セルフコンパッションとは?|自分を慈しみ許す方法

「やる気のない」ように見える人も、自分はやれるかもしれないという自己効力感が低かったり、不安や恐れが強い可能性があることをここまでお伝えしました。

 

ではそれに対して、対処法はあるのでしょうか?その1つとして注目されているのが、テキサス大学で伝えられた「セルフ・コンパッション」という概念です。

 

セルフ・コンパッションとは、「苦痛や心配を経験した時に、『自分自身に対する思いやりの気持ち』、『否定的経験を人間として共通のものとして認識』し、『苦痛に満ちた考えや感情をバランスの取れた状態にしておく』こと」と言われています。セルフ・コンパッションは、困難な状態(今回であれば「勉強せねば(でも結果が出るかはわからないという不確かな状態)」という状態)において、事故が感じた苦痛をありのままに受け入れ、感じ、その苦痛から緩和し、自分をケアし、幸せになりたいという純粋な願いをもつことを言います。

 

難しいことをいってしまいましたが、勉強するという過酷な状態でも、「自分は大変な状態なんだ」とありのままの自分の状態を感じ、受け入れること。その上で、辛い過酷な状態でも、なんとか生きている自分を褒め、ケアし慈しむ。そして、「幸せになりたい」と願う過程のことをセルフ・コンパッションといいます。

 

セルフ・コンパッションについて、,Peterson (2014)がある報告をしています。それは,セルフ・コンパッション傾向が高いほど,学業に対して,失敗を恐れることなく,内発的に動機づけられる傾向があります。そのため、セルフ・ハンディギャップに苦悩することなく、自ら学び続けられるそうです。また、leeさんが2013年に研究した論文の報告では、女子大学生が、セルフコンパッションが高まるほど、幸福感が高まり、抑うつが原因となる学業の燃え尽き経験等を抑制すると発表しました。

 

このように、セルフ・コンパッションが高まることで、心理的に幸福感を感じやすく、勉強に対しても過度の不安感を持たずにチャレンジできるのかも知れません。

 

参考に、英語版ですが、テッドの動画も掲載します。

 

参考:TED

 

 

まとめ

ここまでお読みいただきありがとうございます。

 

これまでの内容をまとめます。

 

①やる気のないように見える高校生も、不安や恐怖を感じたため、勉強を先延ばしにし、やる気がないと周囲から誤解されている可能性があります。
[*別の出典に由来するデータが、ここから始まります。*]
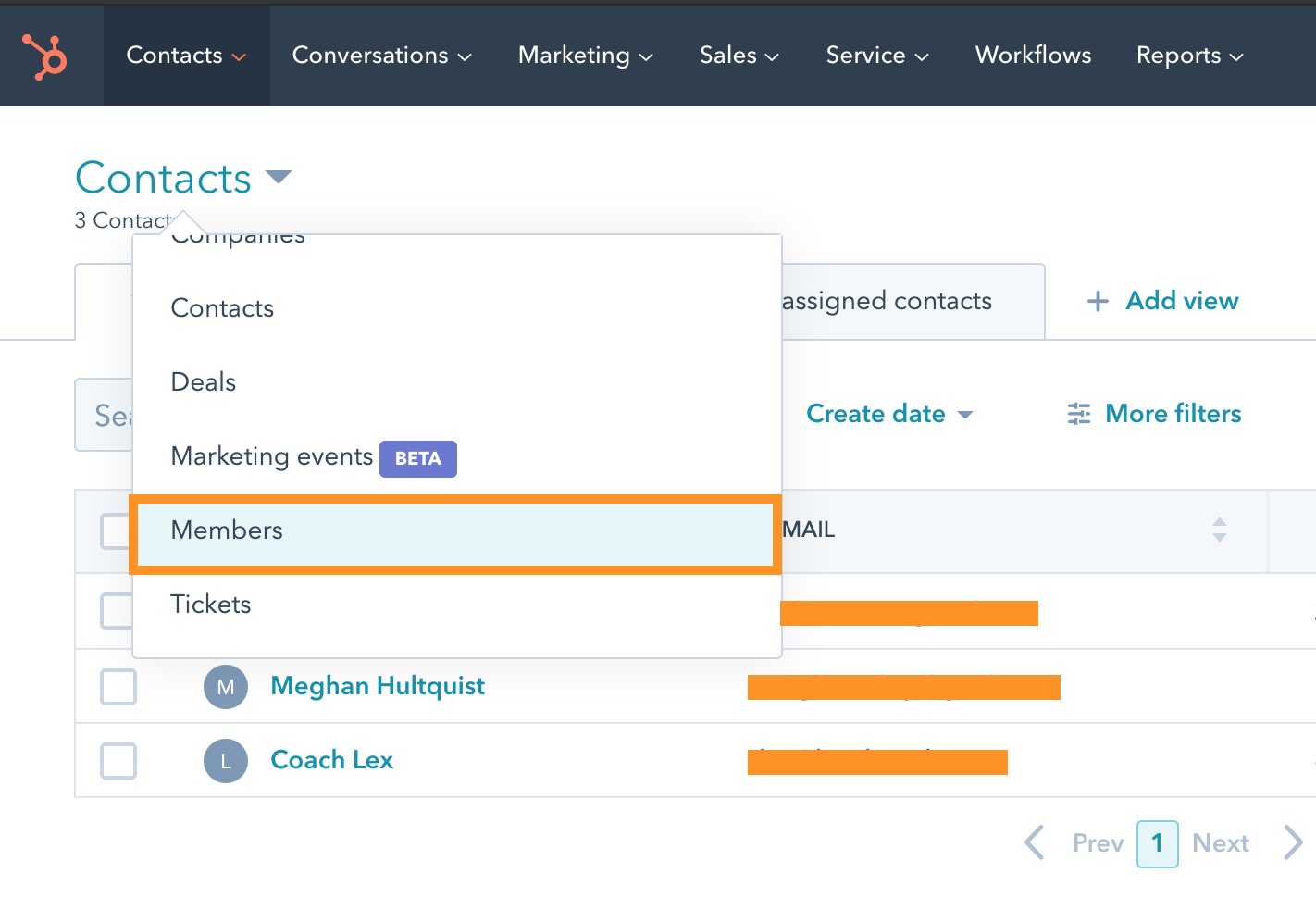1316x898 pixels.
Task: Open the Contacts page title dropdown arrow
Action: tap(279, 176)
②やる気がないように見える人に対して、セルフ・コンパッションを高めることで、少しずつ先延ばしぐせが減る可能性があります。

③セルフ・コンパッションを高める方法として様々な方法があります。

 

やる気がないように見えて、様々な葛藤をしがちな高校生に、セルフケアやセラピーを行うことで、少しでも前向きになれたらいいですね。